According to BRIC, the nonprofits must also address needs like health, education, housing, and racial justice in communities of color.

“The important thing is to get resources in their hands so they can actually move from surviving to actually having paid staff, to be able to build their programs and to live out their vision that they have,” Sullivan said.

One of the local nonprofits that received funding through BRIC is the Heart and Hand Center for Youth and their Families. A group that provides free after-school and summer time programs to underserved elementary and middle school students.

Credit: Byron Reed
Heart and Hand Center for Youth and their Families summer youth program is located in the Whittier neighborhood.

“The majority of students that come through our program receive free and reduced lunch,” said Timiya Jackson, Heart and Hand Center director. “As an organization that deals primarily with young people, it’s extremely crucial that we have funding to be able to do the work that we do knowing that all of our programs are at no cost for the community.”

Credit: Byron Reed
Heart and Hand Learning Center for Youth and their Families

Jackson said having that additional layer of support is important for students who are underprivileged insuring that they have the tools and resources for their future.

Credit: Byron Reed
Heart and Hand Center director Timiya Jackson said, "It’s extremely important that we have the funding to be able to provide (free) resources."

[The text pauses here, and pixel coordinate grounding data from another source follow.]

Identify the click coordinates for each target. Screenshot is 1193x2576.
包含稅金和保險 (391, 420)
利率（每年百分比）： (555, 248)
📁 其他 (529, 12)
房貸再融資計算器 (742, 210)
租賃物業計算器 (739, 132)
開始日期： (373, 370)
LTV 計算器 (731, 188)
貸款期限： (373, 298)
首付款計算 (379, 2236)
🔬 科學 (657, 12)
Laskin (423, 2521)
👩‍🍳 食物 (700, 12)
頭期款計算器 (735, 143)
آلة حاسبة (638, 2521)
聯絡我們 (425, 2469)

“We all know it takes a village to raise a child so being able to have all the adults in that person’s life come and rally behind them is extremely crucial,” Jackson said.

“We recognize in our community that parents are working and when school is out,” Sullivan said. “[The kids] need a place not only to play but to learn.”

Credit: Byron Reed

Sullivan said BRIC is one of the first of its kind started in Colorado and now there are other Black funds being created across the country living by their motto: To build Black communities from the inside out – BRIC by BRIC.

“We’re addressing our issues ourselves with our own solutions and our own lived experience,” Sullivan said.